Speaking at the document’s launch yesterday in Abuja, Minister of Innovation, Science and Technology, Uche Nnaji, who described unsafe food as a “silent epidemic”, emphasised the need to address the urgent challenges confronting food safety across Nigeria, especially in the informal sector.

He stated that World Health Organisation (WHO) data shows that over 600 million people globally fall ill each year due to food contamination, with Africa bearing the highest per capita burden. 

Nnaji decried the unethical use of Paracetamol to tenderise meat, the use of detergents for cassava fermentation, and adulteration of red oil and pepper with industrial dyes like Sudan IV, adding that the country was witnessing a cold war against public health.

The minister observed that the consequences of such practices were devastating, including increased incidences of kidney failure, liver cirrhosis, cancers and other debilitating non-communicable diseases. 

He said: “These are not cultural missteps; they are criminal acts. As explicitly provided under Sections 243 and 244 of Nigeria’s Criminal Code, the sale or distribution of toxic or harmful food is a punishable offence.

“In the first quarter of 2025 alone, cholera claimed 378 lives, while Lassa fever infected over 3,500 Nigerians, with many cases linked to food contamination from rodents and poor hygiene. This must stop. This manual is a significant step towards ensuring it does. I reaffirm our resolve that food safety must be a right, not a privilege, a national priority, not an afterthought and a shared responsibility, not an isolated burden.”

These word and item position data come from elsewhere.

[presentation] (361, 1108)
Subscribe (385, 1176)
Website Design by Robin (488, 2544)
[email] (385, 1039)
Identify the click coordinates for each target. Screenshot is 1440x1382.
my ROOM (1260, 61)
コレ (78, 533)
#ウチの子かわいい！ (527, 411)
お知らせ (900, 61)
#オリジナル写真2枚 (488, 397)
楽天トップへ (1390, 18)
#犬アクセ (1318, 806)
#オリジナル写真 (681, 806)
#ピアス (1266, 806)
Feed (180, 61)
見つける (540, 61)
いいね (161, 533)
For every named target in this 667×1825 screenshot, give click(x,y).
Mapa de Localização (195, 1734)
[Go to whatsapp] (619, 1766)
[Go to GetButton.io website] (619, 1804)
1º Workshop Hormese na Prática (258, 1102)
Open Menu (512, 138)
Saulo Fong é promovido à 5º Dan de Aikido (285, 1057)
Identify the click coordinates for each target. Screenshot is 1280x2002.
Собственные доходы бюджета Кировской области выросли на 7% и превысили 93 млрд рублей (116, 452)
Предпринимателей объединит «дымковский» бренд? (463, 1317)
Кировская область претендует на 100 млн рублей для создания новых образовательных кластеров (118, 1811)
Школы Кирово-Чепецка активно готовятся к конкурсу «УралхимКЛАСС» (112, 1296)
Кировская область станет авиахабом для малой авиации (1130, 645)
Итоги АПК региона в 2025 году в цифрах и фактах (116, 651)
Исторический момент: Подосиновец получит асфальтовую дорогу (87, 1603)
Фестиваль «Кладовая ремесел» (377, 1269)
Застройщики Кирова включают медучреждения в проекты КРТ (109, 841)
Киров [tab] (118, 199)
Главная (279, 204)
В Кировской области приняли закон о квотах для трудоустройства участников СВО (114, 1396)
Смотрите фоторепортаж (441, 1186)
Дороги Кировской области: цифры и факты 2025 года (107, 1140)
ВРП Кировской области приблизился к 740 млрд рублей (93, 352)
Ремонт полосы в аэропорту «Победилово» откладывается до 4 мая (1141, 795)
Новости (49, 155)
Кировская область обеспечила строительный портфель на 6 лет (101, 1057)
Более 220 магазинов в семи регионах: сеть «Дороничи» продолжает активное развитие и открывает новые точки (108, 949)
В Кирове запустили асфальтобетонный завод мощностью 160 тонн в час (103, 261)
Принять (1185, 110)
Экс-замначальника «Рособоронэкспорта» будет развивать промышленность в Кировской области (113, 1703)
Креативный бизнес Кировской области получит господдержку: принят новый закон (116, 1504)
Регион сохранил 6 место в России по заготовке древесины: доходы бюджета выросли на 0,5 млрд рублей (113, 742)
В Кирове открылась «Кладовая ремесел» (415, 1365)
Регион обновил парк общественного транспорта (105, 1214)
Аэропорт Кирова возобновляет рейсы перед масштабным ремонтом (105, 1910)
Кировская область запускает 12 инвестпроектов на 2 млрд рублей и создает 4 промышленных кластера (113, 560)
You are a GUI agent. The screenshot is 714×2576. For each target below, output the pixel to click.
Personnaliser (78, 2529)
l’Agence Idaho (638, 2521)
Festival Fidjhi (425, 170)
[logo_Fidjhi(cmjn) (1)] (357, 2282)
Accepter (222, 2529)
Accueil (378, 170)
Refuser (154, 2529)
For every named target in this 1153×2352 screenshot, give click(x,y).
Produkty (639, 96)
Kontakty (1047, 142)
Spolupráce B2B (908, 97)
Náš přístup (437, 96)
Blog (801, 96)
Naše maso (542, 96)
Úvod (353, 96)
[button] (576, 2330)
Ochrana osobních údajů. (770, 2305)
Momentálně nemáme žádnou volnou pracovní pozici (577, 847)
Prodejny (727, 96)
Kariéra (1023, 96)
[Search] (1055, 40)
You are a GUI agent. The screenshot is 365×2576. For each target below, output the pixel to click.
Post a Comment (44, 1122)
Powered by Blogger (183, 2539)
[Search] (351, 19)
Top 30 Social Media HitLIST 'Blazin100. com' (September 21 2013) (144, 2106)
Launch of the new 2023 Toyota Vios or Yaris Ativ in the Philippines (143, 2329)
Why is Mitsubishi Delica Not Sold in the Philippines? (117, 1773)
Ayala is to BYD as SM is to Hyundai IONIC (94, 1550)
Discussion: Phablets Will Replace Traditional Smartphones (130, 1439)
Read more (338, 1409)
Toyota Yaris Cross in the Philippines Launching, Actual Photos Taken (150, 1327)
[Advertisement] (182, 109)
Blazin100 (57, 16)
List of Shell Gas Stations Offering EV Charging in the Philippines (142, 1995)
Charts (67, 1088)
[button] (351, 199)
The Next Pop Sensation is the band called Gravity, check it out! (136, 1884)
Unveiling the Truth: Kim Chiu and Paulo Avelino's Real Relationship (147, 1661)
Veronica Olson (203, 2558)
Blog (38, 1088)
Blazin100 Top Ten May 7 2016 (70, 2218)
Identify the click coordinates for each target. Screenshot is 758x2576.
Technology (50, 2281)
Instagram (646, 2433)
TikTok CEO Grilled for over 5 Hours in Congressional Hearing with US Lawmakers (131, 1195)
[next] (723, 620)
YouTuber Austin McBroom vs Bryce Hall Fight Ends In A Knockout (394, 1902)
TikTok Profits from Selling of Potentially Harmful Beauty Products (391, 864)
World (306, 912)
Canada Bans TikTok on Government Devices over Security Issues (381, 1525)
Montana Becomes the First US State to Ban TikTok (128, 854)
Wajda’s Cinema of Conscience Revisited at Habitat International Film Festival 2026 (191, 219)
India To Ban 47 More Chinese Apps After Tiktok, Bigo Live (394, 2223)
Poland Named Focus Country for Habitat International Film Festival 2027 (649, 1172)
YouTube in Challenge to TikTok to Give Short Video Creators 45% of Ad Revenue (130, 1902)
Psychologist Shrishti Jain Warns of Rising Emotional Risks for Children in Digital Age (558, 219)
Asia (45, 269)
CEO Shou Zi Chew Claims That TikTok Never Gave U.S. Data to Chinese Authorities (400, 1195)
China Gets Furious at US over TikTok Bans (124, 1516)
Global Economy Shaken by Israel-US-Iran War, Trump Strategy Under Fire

Calling on local council authorities to employ licensed food science professionals, he urged development partners and donors to support innovation and grassroots food safety interventions.

The minister commended the NiCFoST Registrar, Mrs Veronica Ezeh, for the foresight, rigour and commitment demonstrated in producing the long-overdue manual, stressing that the manual would go a long way in addressing the challenges confronting food safety in Nigeria.

Also, Minister of Health and Social Welfare, Prof Muhammad Pate, described food as the cornerstone of the country’s health and prosperity.
 
Ezeh also addressed the gathering, warning food vendors and operators in the food sector to cease practices that endanger lives. Criticising local council authorities for failing to hire qualified food safety professionals despite constitutional provisions that support such appointments, she urged all 774 local councils’ chairmen to recruit licensed food safety professionals immediately.

Over 150 participants, including food safety desk officers from various agencies and food business operators, were trained to utilise the newly launched manual to enhance food safety practices nationwide.